>>>>

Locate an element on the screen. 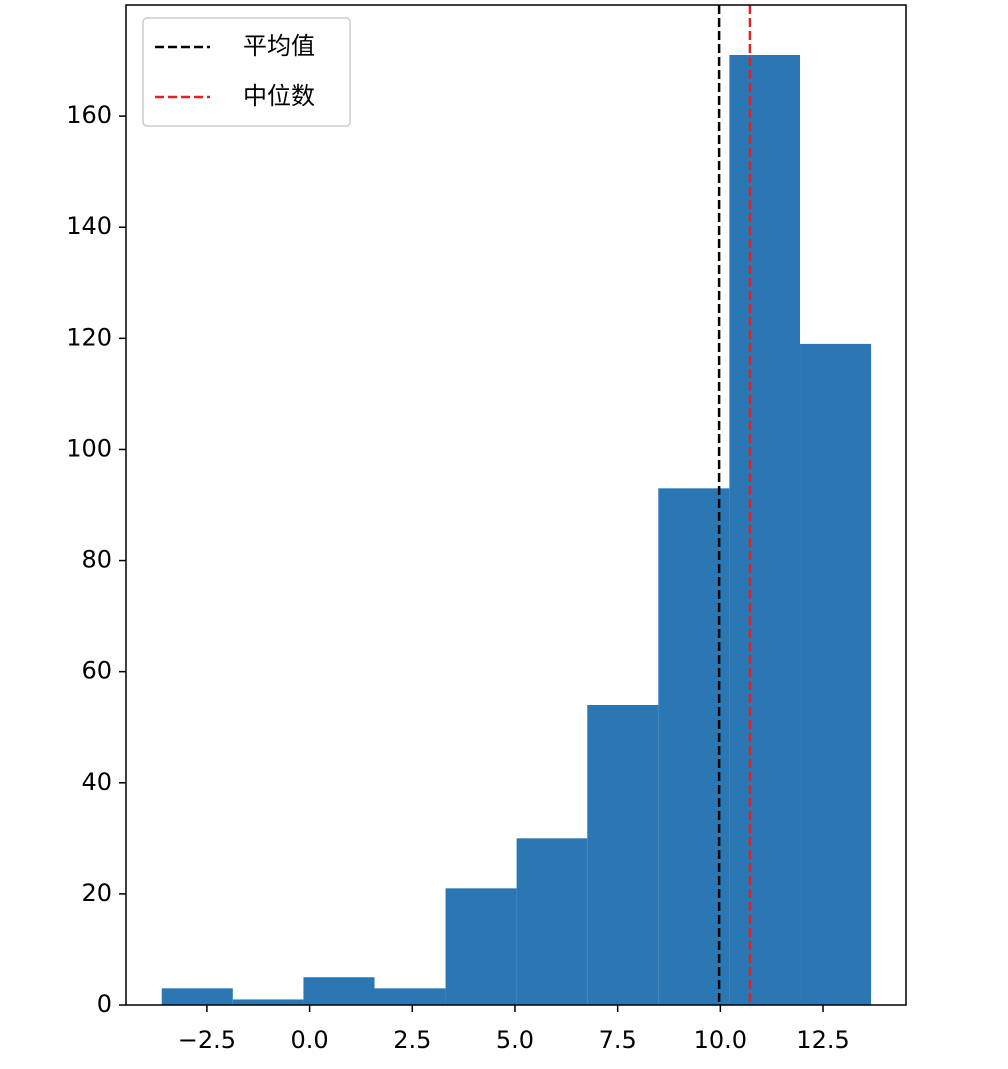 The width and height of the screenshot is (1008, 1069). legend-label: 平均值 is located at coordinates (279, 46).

<<<<
>>>>

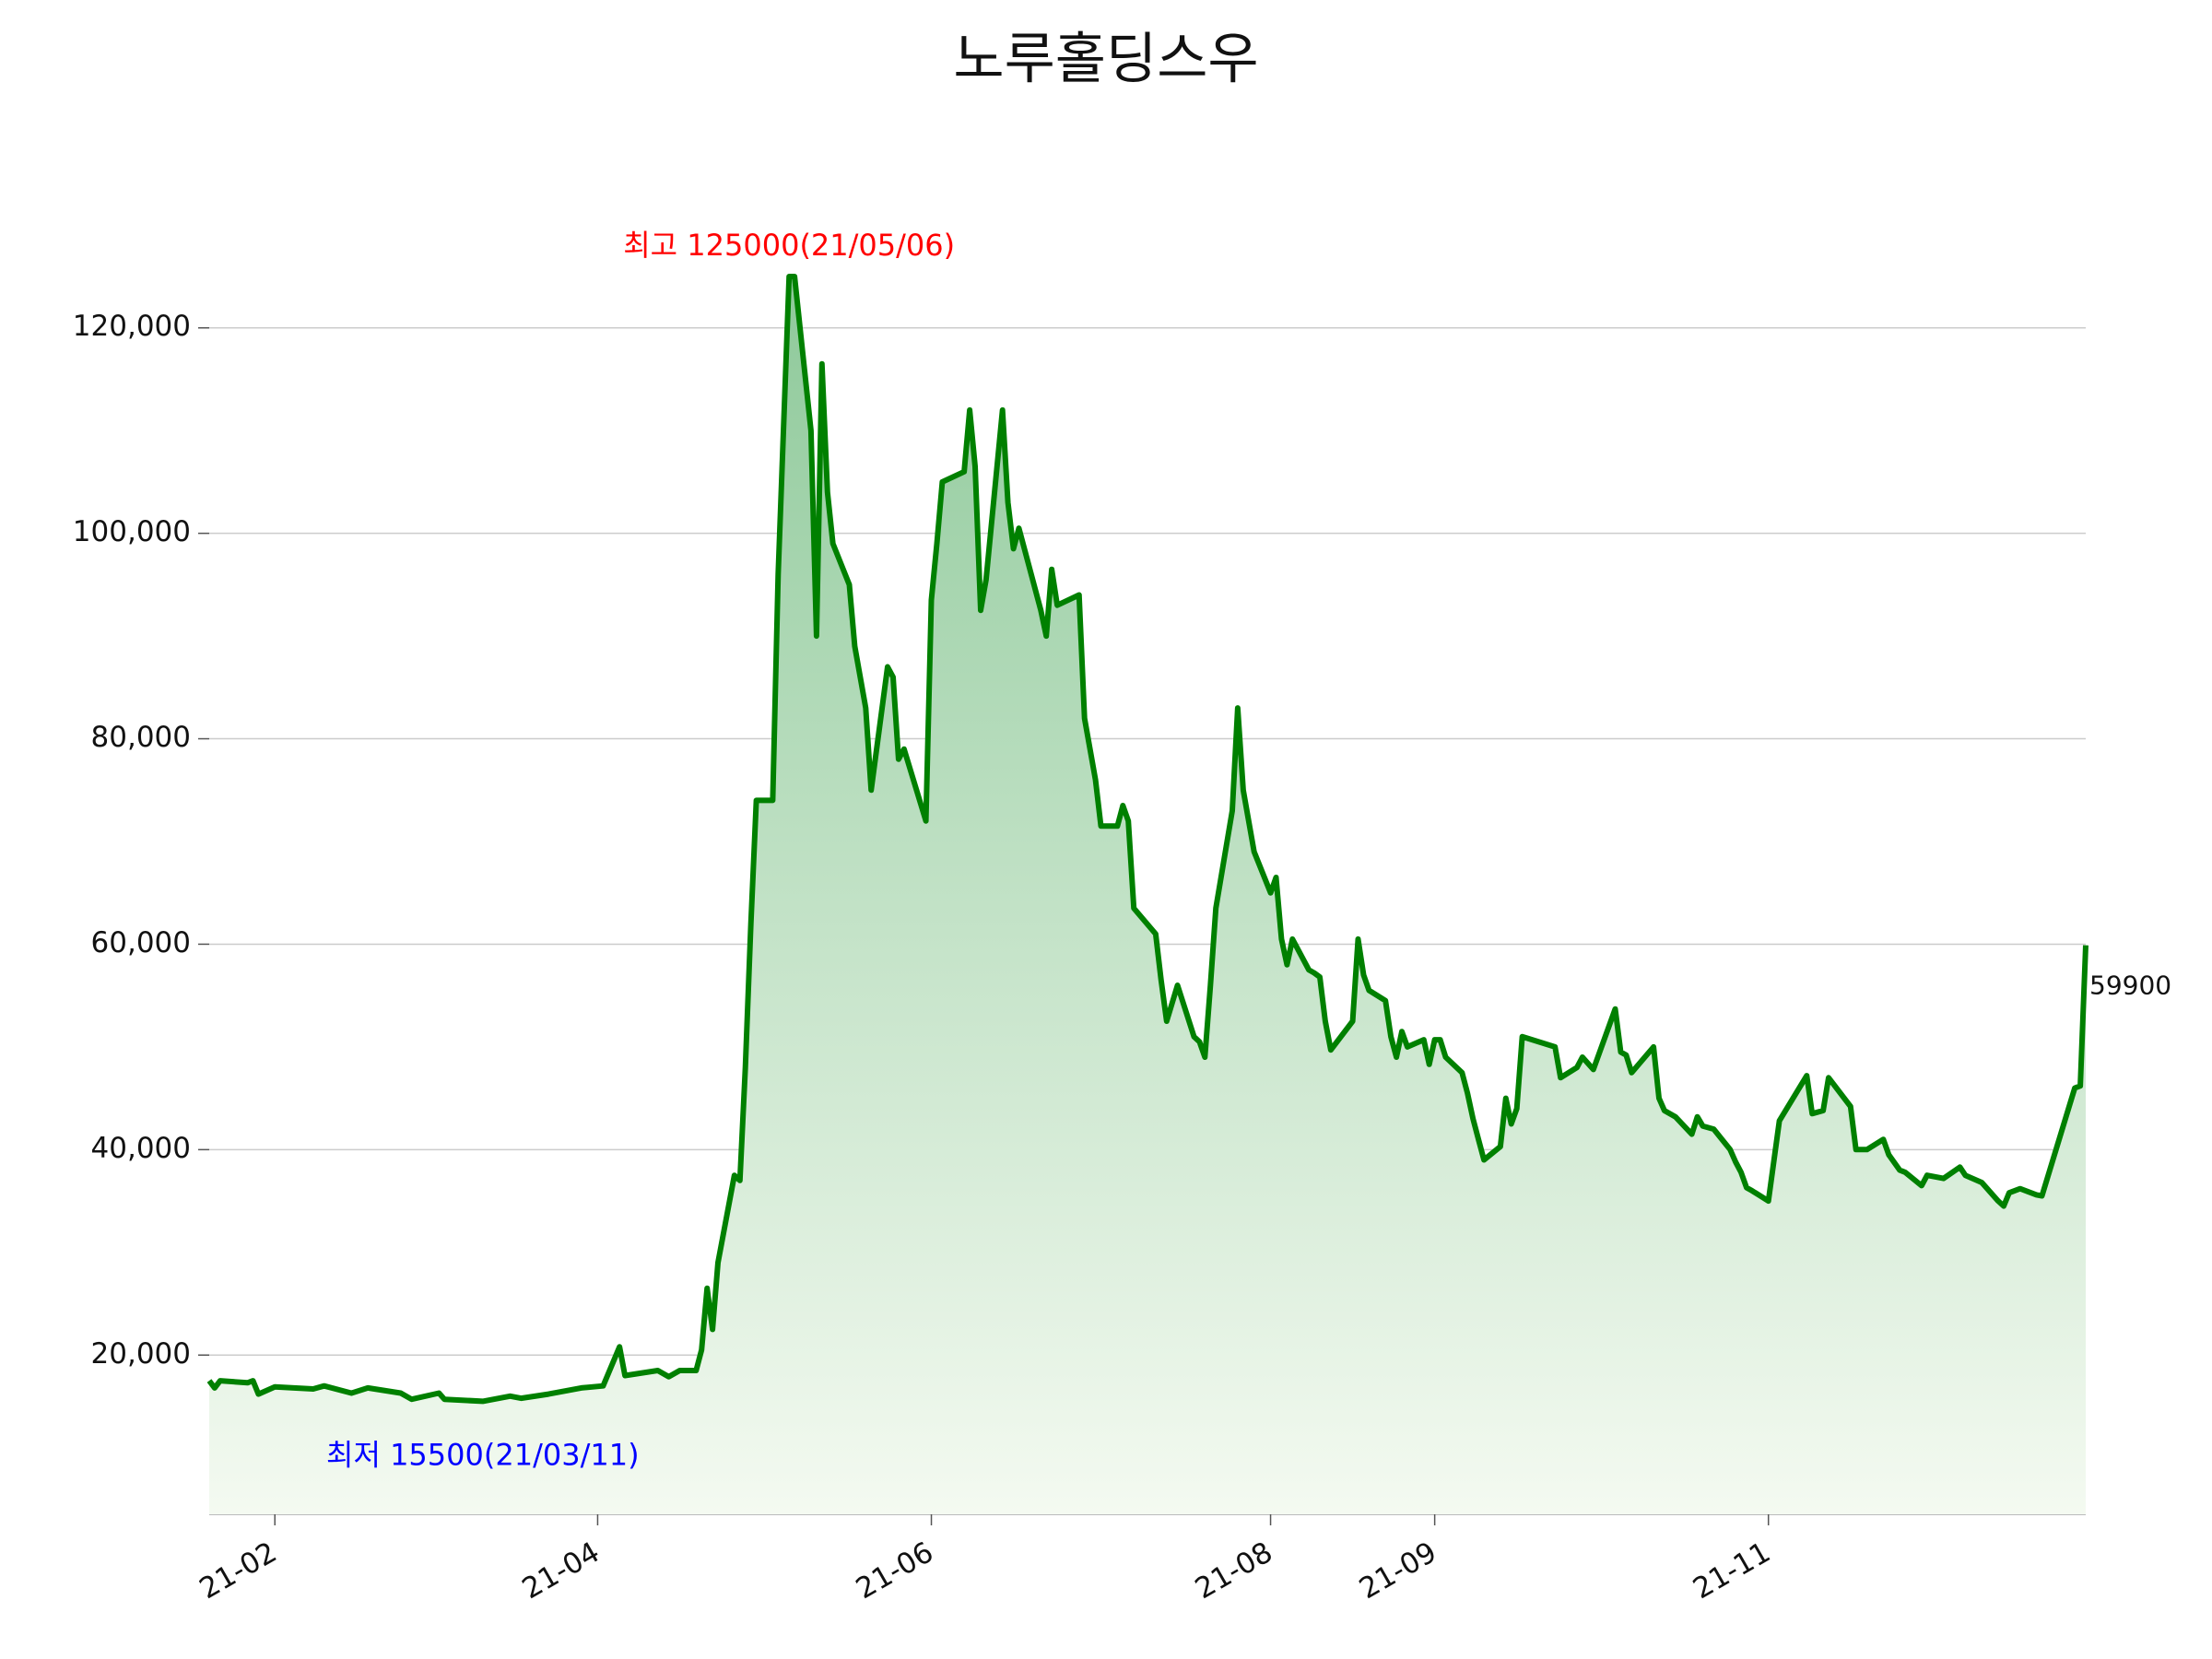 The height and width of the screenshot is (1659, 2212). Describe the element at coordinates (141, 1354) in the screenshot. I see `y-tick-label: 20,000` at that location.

<<<<
>>>>

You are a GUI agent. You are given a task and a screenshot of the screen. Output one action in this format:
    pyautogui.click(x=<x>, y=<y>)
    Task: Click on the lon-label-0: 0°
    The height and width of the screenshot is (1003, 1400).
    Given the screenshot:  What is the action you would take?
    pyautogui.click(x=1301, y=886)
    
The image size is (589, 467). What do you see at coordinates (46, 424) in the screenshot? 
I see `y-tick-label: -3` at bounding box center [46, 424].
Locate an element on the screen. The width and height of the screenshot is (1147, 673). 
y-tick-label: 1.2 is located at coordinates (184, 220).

<<<<

Copy the records exactly, everything from the line containing "The image size" down to the line containing "y-tick-label: 1.2 is", both of those lines included.

Exercise response
The image size is (589, 467). What do you see at coordinates (46, 424) in the screenshot? 
I see `y-tick-label: -3` at bounding box center [46, 424].
Locate an element on the screen. The width and height of the screenshot is (1147, 673). 
y-tick-label: 1.2 is located at coordinates (184, 220).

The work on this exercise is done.